Germany to break EU budget rules until 2013-2014

25 Jun, 2009

Germany will not be able to bring its budget deficit to within European Union limits until 2013 or 2014 because of the recession, Finance Minister Peer Steinbrueck said on Wednesday. "Based on the current economic forecasts, we will not be below the upper deficit level until 2013 or 2014," Steinbrueck told the Frankfurter Allgemeine Zeitung daily in an interview.
According to EU rules, member state budget deficits are not allowed to breach three percent of gross domestic product (GDP), while a country's public debt is not permitted to exceed 60 percent of GDP. Later on Wednesday, Chancellor Angela Merkel's cabinet was expected to sign off on budget plans for 2010 that lay bare the extent to which the recession has blown a huge hole in Germany's public finances.
According to provisional figures released last week, Germany will be forced to take on some 310 billion euros (430 billion euros) in new debt over the period 2009-2013. In a separate interview with radio station Deutschlandfunk, Steinbrueck said the ballooning of the country's deficit was "in fact a one-off and will hopefully remain a one-off. "This country is currently experiencing its worst economic crisis for 60 years and we are looking at a slump in growth of six percent," Steinbrueck said.
Given the downturn, Germany has been "forced" to inject billions of euros into the economy to boost consumption, resulting in what Steinbrueck described as the "monstrous" explosion in the country's deficit. However, the minister vowed to return to a path of budgetary consolidation when the crisis was over.

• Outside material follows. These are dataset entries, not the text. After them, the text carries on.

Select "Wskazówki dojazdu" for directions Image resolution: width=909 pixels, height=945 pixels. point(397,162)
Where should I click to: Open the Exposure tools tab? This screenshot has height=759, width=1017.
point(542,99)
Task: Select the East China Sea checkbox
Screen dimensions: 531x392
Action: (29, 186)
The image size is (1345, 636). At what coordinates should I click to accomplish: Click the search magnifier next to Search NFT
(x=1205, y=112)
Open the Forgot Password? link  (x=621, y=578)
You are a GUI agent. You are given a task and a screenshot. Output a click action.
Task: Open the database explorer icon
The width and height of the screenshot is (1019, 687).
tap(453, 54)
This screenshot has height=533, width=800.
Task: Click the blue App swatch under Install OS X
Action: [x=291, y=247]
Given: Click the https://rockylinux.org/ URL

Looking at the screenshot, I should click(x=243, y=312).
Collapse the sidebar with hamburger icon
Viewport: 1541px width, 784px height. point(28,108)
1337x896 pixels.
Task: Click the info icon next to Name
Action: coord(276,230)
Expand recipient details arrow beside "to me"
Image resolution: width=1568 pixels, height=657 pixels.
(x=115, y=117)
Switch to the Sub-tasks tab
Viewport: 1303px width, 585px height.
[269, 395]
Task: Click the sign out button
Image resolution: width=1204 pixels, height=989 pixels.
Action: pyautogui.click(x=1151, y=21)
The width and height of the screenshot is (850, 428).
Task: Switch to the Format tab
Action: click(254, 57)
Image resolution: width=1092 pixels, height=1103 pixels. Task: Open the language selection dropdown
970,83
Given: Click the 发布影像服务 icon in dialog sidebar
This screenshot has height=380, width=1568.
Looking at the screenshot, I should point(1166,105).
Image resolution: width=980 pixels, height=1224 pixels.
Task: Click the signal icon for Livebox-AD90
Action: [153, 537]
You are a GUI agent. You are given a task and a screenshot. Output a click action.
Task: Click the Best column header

"I will argue very strongly that the disciplinary peg ... should be maintained, to signal clearly, not just to citizens but also to the financial markets, that we must go back to consolidation when we are out of this extraordinary and unusually hard recession," he said. Steinbrueck also predicted that Europe's biggest economy would bounce back in 2010 with growth of 0.5 percent. "That is really not an over-estimation," he said.